■ SOURCE DATA:

....

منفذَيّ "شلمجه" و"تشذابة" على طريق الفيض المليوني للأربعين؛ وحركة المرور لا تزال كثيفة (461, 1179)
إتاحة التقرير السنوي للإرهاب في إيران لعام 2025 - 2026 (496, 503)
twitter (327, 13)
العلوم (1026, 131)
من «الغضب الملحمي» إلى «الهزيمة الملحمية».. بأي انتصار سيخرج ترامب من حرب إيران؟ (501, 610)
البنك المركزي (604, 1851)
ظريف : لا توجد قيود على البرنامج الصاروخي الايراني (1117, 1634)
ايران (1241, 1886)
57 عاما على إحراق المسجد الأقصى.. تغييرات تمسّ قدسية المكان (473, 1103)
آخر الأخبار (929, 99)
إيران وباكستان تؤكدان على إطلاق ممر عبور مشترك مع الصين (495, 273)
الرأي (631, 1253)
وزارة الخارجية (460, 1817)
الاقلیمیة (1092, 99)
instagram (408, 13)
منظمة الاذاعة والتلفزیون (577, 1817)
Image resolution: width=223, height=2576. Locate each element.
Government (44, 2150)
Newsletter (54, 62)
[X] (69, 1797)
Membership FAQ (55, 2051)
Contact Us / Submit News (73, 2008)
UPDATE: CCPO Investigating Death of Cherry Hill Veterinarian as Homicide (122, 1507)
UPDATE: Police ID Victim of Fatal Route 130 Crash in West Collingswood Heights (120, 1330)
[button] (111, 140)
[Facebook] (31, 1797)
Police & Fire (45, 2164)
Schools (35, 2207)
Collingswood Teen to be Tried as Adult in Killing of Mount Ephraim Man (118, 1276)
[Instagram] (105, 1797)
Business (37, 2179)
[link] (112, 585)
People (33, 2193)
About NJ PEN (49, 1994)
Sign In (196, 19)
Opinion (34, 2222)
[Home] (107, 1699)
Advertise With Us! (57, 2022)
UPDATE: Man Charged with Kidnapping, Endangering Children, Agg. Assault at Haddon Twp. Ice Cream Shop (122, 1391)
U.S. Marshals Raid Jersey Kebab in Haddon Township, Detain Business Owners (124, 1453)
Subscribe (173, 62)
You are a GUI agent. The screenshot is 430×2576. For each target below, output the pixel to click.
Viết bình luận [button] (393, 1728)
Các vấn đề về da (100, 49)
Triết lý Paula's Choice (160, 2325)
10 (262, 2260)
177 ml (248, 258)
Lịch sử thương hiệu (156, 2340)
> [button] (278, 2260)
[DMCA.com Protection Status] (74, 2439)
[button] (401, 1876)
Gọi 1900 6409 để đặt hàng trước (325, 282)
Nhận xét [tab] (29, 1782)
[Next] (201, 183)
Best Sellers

....

■ THE TASK: Copy out all the lines of the records that include "button".

■ OUTPUT FOR THIS EXERCISE:
[button] (111, 140)
Viết bình luận [button] (393, 1728)
> [button] (278, 2260)
[button] (401, 1876)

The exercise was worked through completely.